La idea de que los hombres han de ser hombres y las mujeres mujeres… comienza a parpadear.

La gran sacudida social entorno a las identidades nos obliga a pensar que ciertos modelos, que creíamos tan firmes como la naturaleza, se empiezan a despojar de su equívoca verdad y se convierten en algo revocable.

 La anatomía ya no es el destino.

Un ser humano, puede mostrarse de acuerdo con la identidad de su cuerpo, pero también puede sentirse preso en un organismo que no reconoce.

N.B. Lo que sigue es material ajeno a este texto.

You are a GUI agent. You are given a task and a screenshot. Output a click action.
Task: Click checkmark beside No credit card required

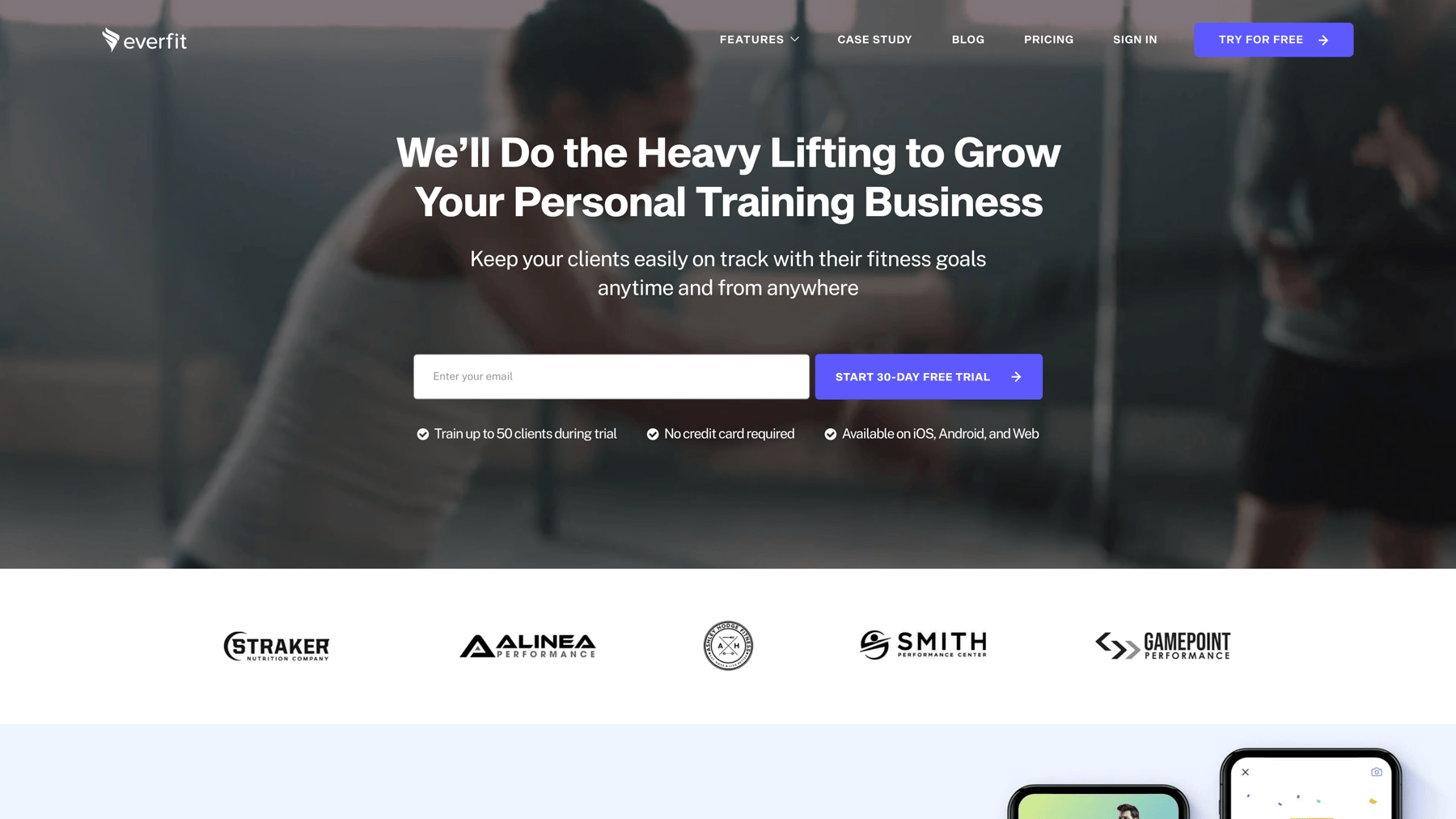click(x=653, y=435)
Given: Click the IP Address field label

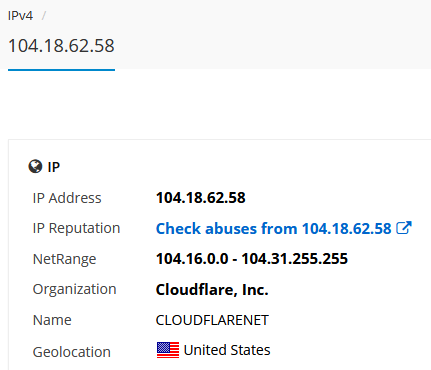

Todos los “desvíos” que hasta ahora eran concebidos como una perversión, empiezan a ser considerados como una salutífera elección que ha perdido por el camino todos sus rasgos perversos.

La única enfermedad realmente incurable, y mejor que sea así, es el deseo, que ahora se sirve de su astucia más reciente para reordenar los géneros.

Nos habíamos contentado con dar brazadas en nuestro desarrollo psicológico hasta construir una identidad, para después apoltronarnos en ella y vaguear.

Pero es probable que hayamos vivido en un engaño moral que el deseo con su nuevo ímpetu viene a destapar.

 El género no concluye nunca, y lo que hoy dábamos por finalizado solo constituye un momento a sopesar, transgredir, deconstruir y prolongar.

 Ya se habla de un anhelo de no pertenecer a ningún sexo, o de la aspiración de pertenecer a todos a la vez.

 Hay mucho tiempo por delante para que las diferencias se vuelvan más y más indiferentes.

Para que esta “oferta” que la genética nos propone desde el nacimiento no sea tan dual.

Para dar pie a finalizar con la intolerancia a los contrastes, al mestizaje y a la variedad.  

Nadie es quien para entender su cuerpo como un veredicto irreversible.